Nushellの導入

Nushellは、構造化データをパイプ渡しできるインタラクティブ・シェルです。
bashなど従来のシェルは、改行やスペースで区切ったテキストをAWKで操作するケースが一般的ですが、Nushellはパイプを流れる内部データはよりリッチなオブジェクトになっています。同様の先行実装には、PowerShellがあります。

使い始める前に Bookをひと通り読むと良いでしょう。

Bashとの比較

Nushellの見た目上の特徴はオブジェクトのテーブル表示ですが、これは利用開始時点では中核的な機能ではないでしょう。
Nuのオブジェクトと従来のテキストパイプは並列して存在しており、従来的なテキストベースの用途についてはbashと同様に使えます。

  • タブ補完、ヒストリなどの基本操作には違いがない。
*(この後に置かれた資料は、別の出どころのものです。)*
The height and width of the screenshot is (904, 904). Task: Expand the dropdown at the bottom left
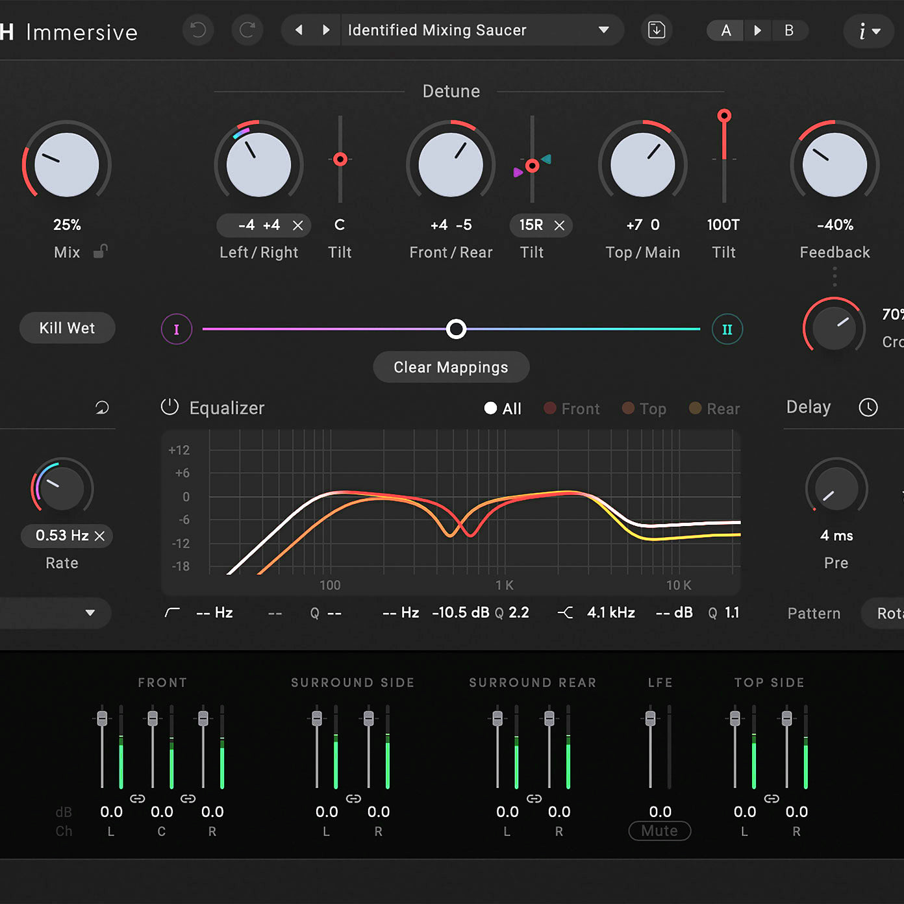click(90, 612)
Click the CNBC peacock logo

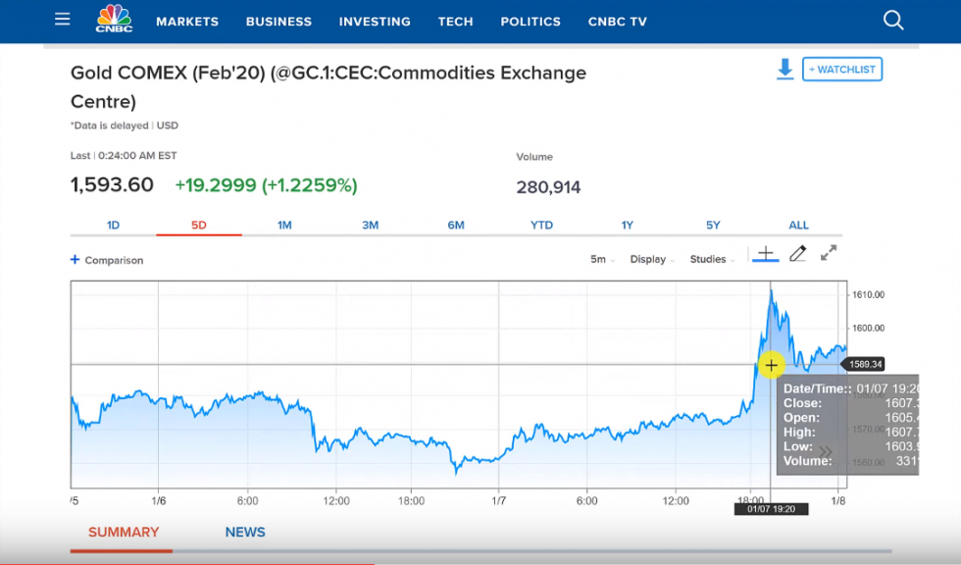click(114, 20)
ワイルドカードも表面的には同様の挙動
  • gitリポジトリにcdすると、コマンドプロンプトにブランチ名が表示される
  • /binや/usr/binなどにある外部コマンドの動作には当然違いがない。bashスクリプトなどの動作にも当然違いはない
  • lsdateなどはNu組み込みコマンドが優先される(^lsで同一名の外部コマンドを実行可能)。setなどのbash組み込みコマンドは当然ない
  • フィルタにwhereなどのNu組み込みコマンドを用いる。awkを使わない
  • Nuのオブジェクトはテキストではないため、そのままでは>| moreなどのテキストリダイレクトと接続しない。cat test.txt | moreは変わりなく動作する

Bashの機能変更ではなく、AWKの役割をNuの組み込みコマンドが置き換えて利便性を強化しています。 コマンド対照表でも概観をつかめます。

インストール

各プラットフォーム向けのバイナリが提供されています。頻繁にバージョンアップしているため、 GitHubのReleasesからビルド済パッケージを取得するのが手軽でしょう。
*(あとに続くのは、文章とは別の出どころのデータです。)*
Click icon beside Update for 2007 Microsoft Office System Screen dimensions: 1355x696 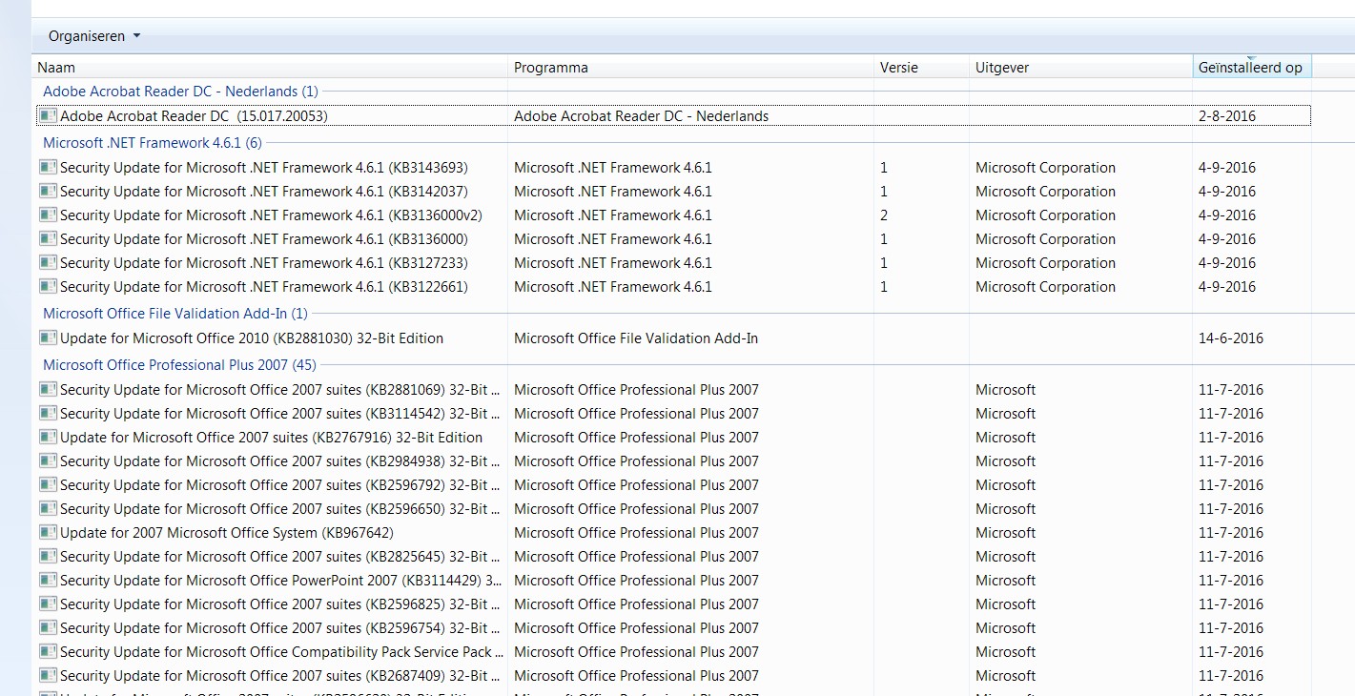(x=48, y=532)
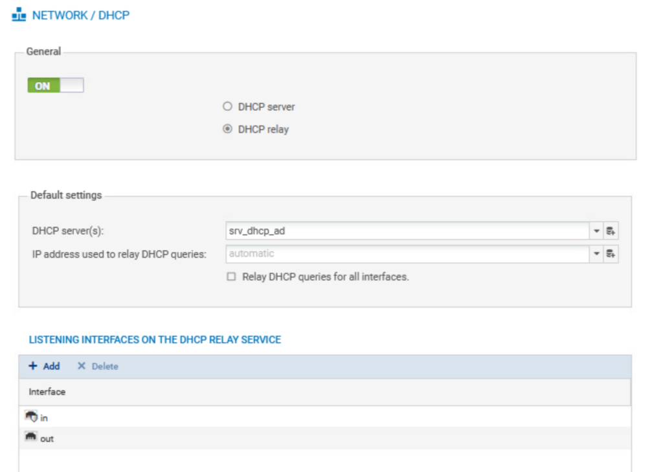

プラグインを含むバイナリ一式をPATHの通った場所に置くと動作します。

環境変数の移行

bashなどの既存シェルからnuコマンドでシェルを起動したうえで、以下のコマンドを実行すると、Nuのconfig(~/.config/nu/Config.toml)にインポートできます。

$ config set path $nu.path
$ config set env $nu.env

完了したらexitで終了します。